By the way: The pdf file I just tried it on got reduced in size by this. The original (generated by MS 3.5.0 AppImage) is 41.4kb, the ghostscript processed one is only 27.6kb. Do you know what information is stripped from the file that causes this reduction?

In reply to by pbrenna

Yes, 1.5+ compress more. But 1.4 is better for compatibility.

Hmm, and what if this is a bug in evince, and the method the users used to print is to open the PDF in evince and print from there (as opposed to print directly via CUPS using the lp command-line tool)?
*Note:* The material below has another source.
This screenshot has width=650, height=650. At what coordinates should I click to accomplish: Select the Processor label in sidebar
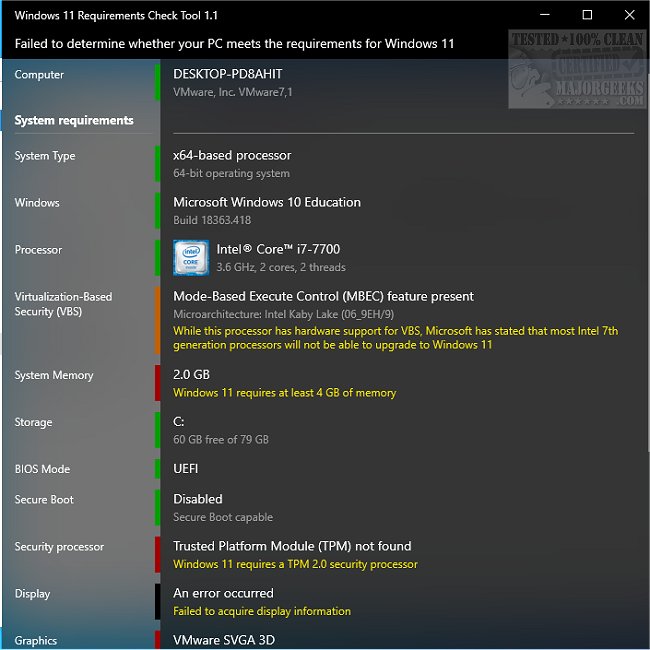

Also, feeling pretty slighted wrt. the official packages and Marc’s comment…

In reply to by mirabilos

You definitely have more insight into building MuseScore than most, so any comments on the reliability of repository builds were certainly not directed at you. And yet, presumably you also have the perspective to realize that the track record of official packages overall for the past several years has not been good. Many do include incorrect dependencies or bad build flags that produce versions that do not work correctly. And many are out of date and thus missing crucial bug fixes. So I really feel it is prudent to always recommend the AppImage over any repository build. Even on debian, which is indeed one of the better ones - but is still over a year out of date, and thus missing probably around a thousand or so bug fixes.

In reply to by mirabilos

Of course, it might be a bug in Evince.
I've given a bug report on GitLab already, no reaction so far:

https://gitlab.gnome.org/GNOME/evince/-/issues/1484

(Maybe someone from here who is able to help wants to chime in there)

By the way:
"PDF Arranger" on Ubuntu 20.04 shows the same bug!
So it seems to use the same backend as Evince, I guess? Maybe that's a trace?
(I've tried "qpdf" as well: It doesn't show the bug, treble clef is correctly displayed. But I much prefer Evince over qpdf as a PDF viewer; and it is the Ubuntu default, so it should better work.)